▶ **Work to complete**
The expected result is an exact restatement of the data, free of pictures.

▶ **Given records**
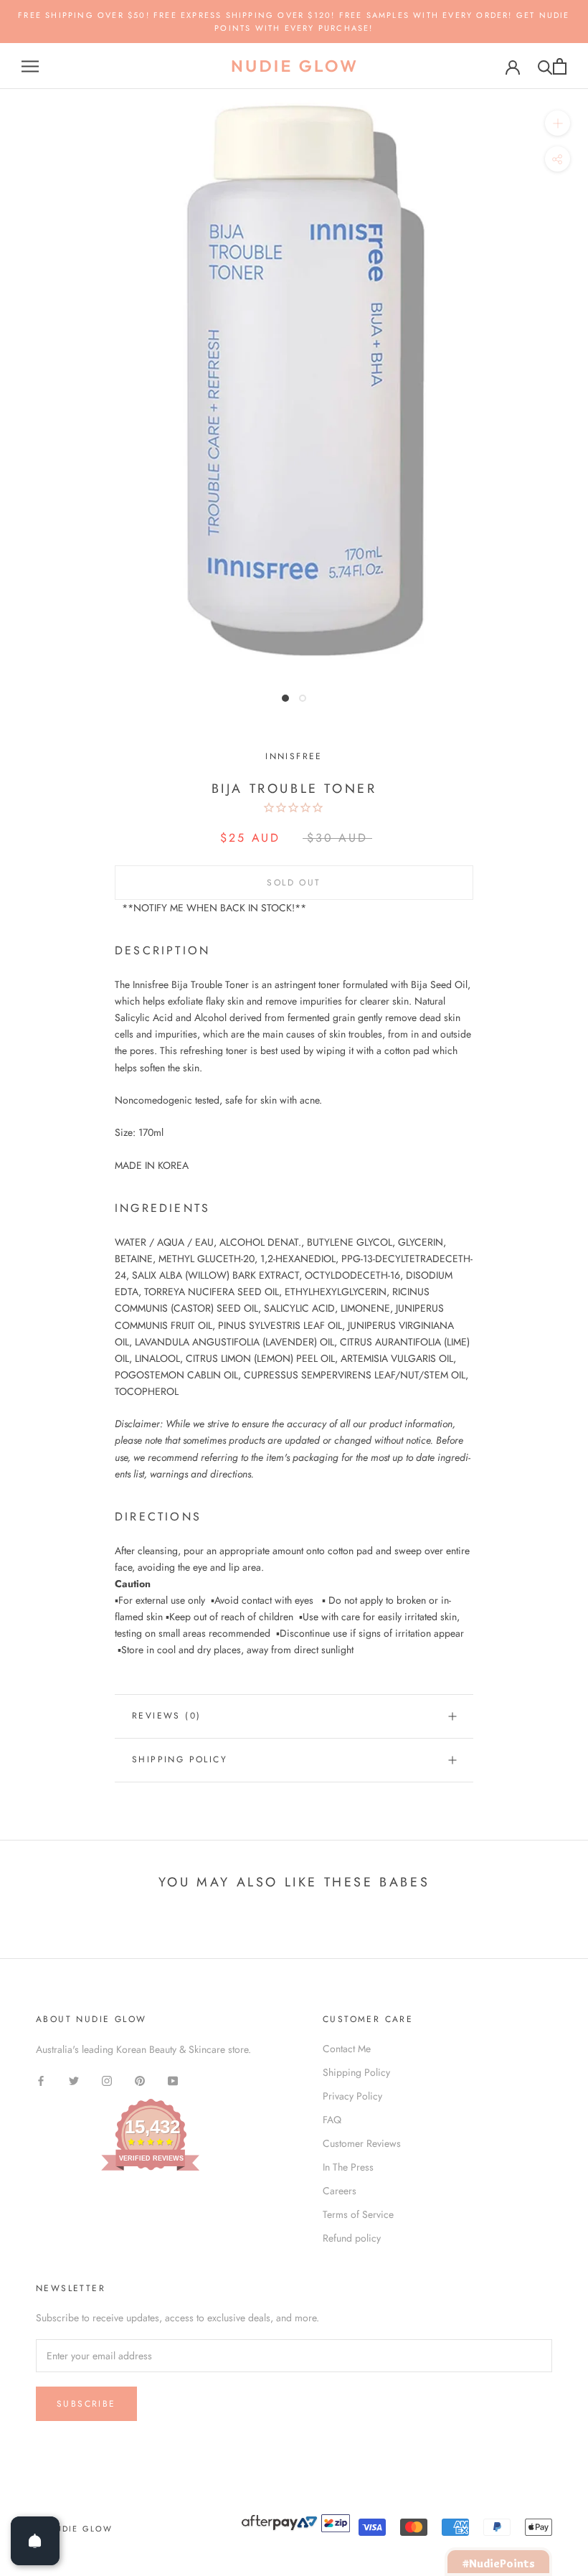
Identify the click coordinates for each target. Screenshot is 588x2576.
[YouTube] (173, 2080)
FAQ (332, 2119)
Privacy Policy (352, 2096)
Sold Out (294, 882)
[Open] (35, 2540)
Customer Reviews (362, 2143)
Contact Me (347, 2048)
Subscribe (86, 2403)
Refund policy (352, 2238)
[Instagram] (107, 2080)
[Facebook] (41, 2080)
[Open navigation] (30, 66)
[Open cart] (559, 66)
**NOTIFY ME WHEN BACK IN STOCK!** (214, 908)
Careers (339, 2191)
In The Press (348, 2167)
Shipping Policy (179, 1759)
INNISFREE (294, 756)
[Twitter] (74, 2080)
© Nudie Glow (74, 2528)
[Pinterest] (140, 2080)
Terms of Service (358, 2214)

▶ **Output**
Identify the click coordinates for each target. Screenshot is 588x2576.
[YouTube] (173, 2080)
FAQ (332, 2119)
Privacy Policy (352, 2096)
Sold Out (294, 882)
[Open] (35, 2540)
Customer Reviews (362, 2143)
Contact Me (347, 2048)
Subscribe (86, 2403)
Refund policy (352, 2238)
[Instagram] (107, 2080)
[Facebook] (41, 2080)
[Open navigation] (30, 66)
[Open cart] (559, 66)
**NOTIFY ME WHEN BACK IN STOCK!** (214, 908)
Careers (339, 2191)
In The Press (348, 2167)
Shipping Policy (179, 1759)
INNISFREE (294, 756)
[Twitter] (74, 2080)
© Nudie Glow (74, 2528)
[Pinterest] (140, 2080)
Terms of Service (358, 2214)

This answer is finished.